In an age of instant gratification fuelled by a spirit of inclusion, few people are willing to be really honest with themselves about their state of physical well being. Whether it be a legitimate lack of introspective ability or simply a refusal to accept reality, in day to day life, the chances of consequences are slim. Diving, they can become a liability. There are numerous health pitfalls for divers to fall into, this article is about a few of the more common ones.
Few people think about the side effects of their medications on the surface. What’s less studied up on is the effects of medications under the effects of multiple atmospheres of pressure. If you’re on any medication, check by DAN or a diving physician about it before you descend to depth.

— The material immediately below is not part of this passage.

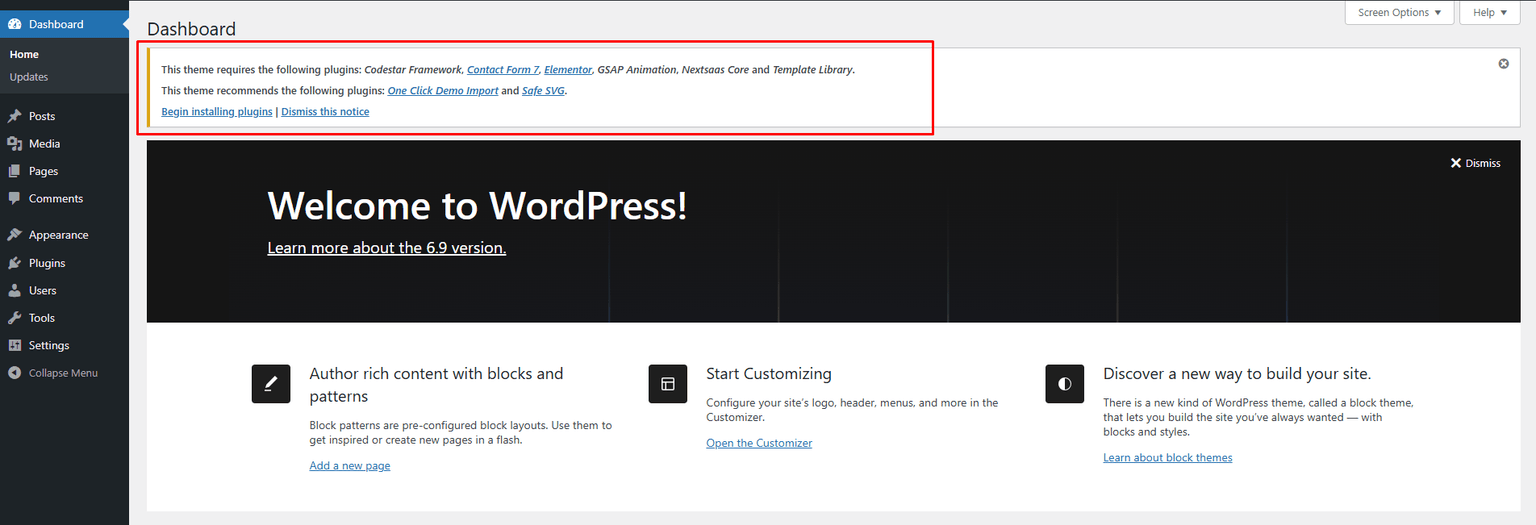
Task: Click the Comments bubble icon
Action: (x=14, y=199)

For anti-malarials (a strong recommendation) in tropical areas, you’ll have a variety of choices. Two of the more common ones (Mefloquine and Malarone) can mimic the effects of DCI. Prior to deploying to Afghanistan the first time, we were briefed on anti-malarials. When asked who was planning on diving, I put up my hand and got a single choice: Doxycycline. It’s my recommendation, but ultimately go with your doctor’s advice.
No one likes thinking that they’re having heart issues. They ignore them, act like they’re not as bad as they are, and act like it’s all okay. Few things ruin a dive like a heart attack. If you think you might be suffering from a heart issue, see a doctor and get it checked out. At worst, they’ll find a problem and treat it, making you safer. If it’s nothing, you’re at least comforted by that. If you do have to go onto medication for it, make sure it’s a compatible with diving before you dive again.

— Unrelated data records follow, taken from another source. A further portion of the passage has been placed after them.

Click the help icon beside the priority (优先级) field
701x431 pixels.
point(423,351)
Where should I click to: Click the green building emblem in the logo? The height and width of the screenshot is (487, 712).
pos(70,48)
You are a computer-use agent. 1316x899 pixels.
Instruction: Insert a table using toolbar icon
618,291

Diving while pregnant is not recommended. While not not well researched, a body of evidence   is indicating that it can be harmful to foetal development amongst other things. My best advice here: Please don’t dive while pregnant.
Over All Fitness
This has come up before, here. It’s worth reiterating though. Diving is a physically demanding activity, where you are exploring and existing in an alien environment. While you don’t have to be a triathlete to dive, a good general level of cardio fitness and strength is highly advisable.
The reason for this is simple. Decent cardio and strength will help you in almost every possible aspect of a dive. Air consumption when you have to exert yourself, pulling yourself out of the water in a difficult entry/exit point, or in case an incident, rescuing a buddy. There is some discussion as well about lower body fat making divers less susceptible to DCI. So… fitness is always good.
Well, that’s my two cents on this topic for now. Realistically, a good understanding of your own level of fitness and preparedness will help avoid a lot of these problems. Safe diving!